The present study has several limitations to be addressed in future investigations. While CCI is an accepted model producing cortical contusion and peri-contusional injuries, it clearly does not reflect the entire scope of mechanisms of human TBI (Marklund and Hillered, 2011; Morales et al., 2005). The acute experimental time frame of our experiment prevents direct comparisons to the findings reported in humans with regard to loss of orexin neurons in post-mortem human brains in which time of death was later and more variable (Baumann et al., 2009). Clearly, future investigations will be required in order to determine the long-term effects of TBI on the orexin system. In some human subjects after TBI, CSF orexin levels were normalized by 6 months following injury, despite persistence of sleep-wake disturbances (Baumann et al., 2005). Our study did not explore chronic behavioral and neurochemical changes following injury, nor did it involve CSF collection. Likewise, future studies could utilize other mechanisms of injury (e.g., blast injury), explore more severe or lethal injuries, and study orexin dynamics and neuron counts following chronic injuries.

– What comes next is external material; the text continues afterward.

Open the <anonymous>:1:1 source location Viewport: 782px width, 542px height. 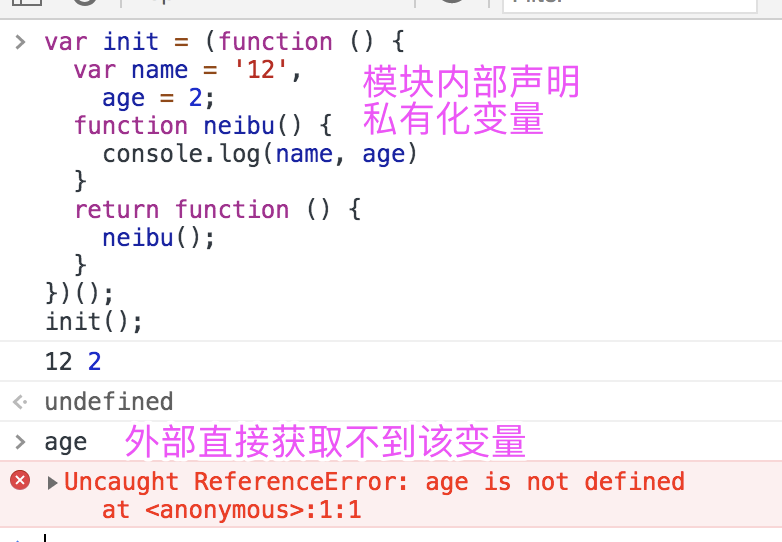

Another limitation of this study is that it does not address causality in the association we observed between deficient orexin and features of arousal. Reduced wakefulness and motor activity could be the direct result of local orexin deficiency, abnormal orexin dynamics, or alternations in other aspects of the orexin signaling system. Alternatively, reduced wakefulness, activity, and orexin levels may all be due to unmeasured neurochemical or neurophysiological abnormalities. This limitation could be addressed by examining the effects of injury in the setting of genetic or pharmacological manipulations of orexin signaling. Probing the effects of exogenous orexin administration or orexin overexpression (Deadwyler et al., 2007; Mieda et al., 2004) upon measures of arousal following CCI would be of great interest. Finally, the question of whether human extracellular orexin dynamics are similarly affected by TBI could also be addressed in a parallel human microdialysis study. Such studies will be critical for investigating the orexin system as a potential therapeutic target for brain injury.

Therapeutic implications

Overall mortality following severe TBI has improved due to advances in supportive care. However, effective therapeutics are still lacking for post-traumatic hypersomnia and other sleep-wake disorders (Castriotta et al., 2009). Strategies that target both short-term and long-term cognitive impairments are urgently needed. Continuous monitoring of orexin release in the brain at frequent (i.e., hourly) time points could be used in future studies to examine whether orexin release predicts changes in neurological status and cognitive outcomes in animal models as well as human patients. Orexin-based therapeutics should be considered to treat excessive sleepiness and cognitive dysfunction following TBI. Orexin-A is able to enter the CNS when administered intravenously or transnasally, and may itself be utilized therapeutically, as it has been shown to promote cognitive performance in nonhuman primates (Deadwyler et al., 2007). Similarly, intraventricular administration of orexin-A reverses signs of narcolepsy-cataplexy in a rodent model (Mieda et al., 2004). Administration of orexin-based therapeutics in conjunction with microdialysis would provide a readily translatable method for altering clinical outcomes, including level of arousal, following TBI. Similar methods could be applied to other CNS conditions in which disordered sleep-wakefulness is a prominent clinical feature.

Acknowledgments

Funding for this study was provided by a grant from the Neurosurgery Research Education Fund and Porex Corporation to J.T.W., and the National Institutes of Health R01 NS065069 to D.L.B. We thank Dr. David M. Holtzman and members of the Holtzman Laboratory for allowing us to use their controlled light/dark mouse room and electrophysiological monitoring equipment.

Author Disclosure Statement

No competing financial interests exist.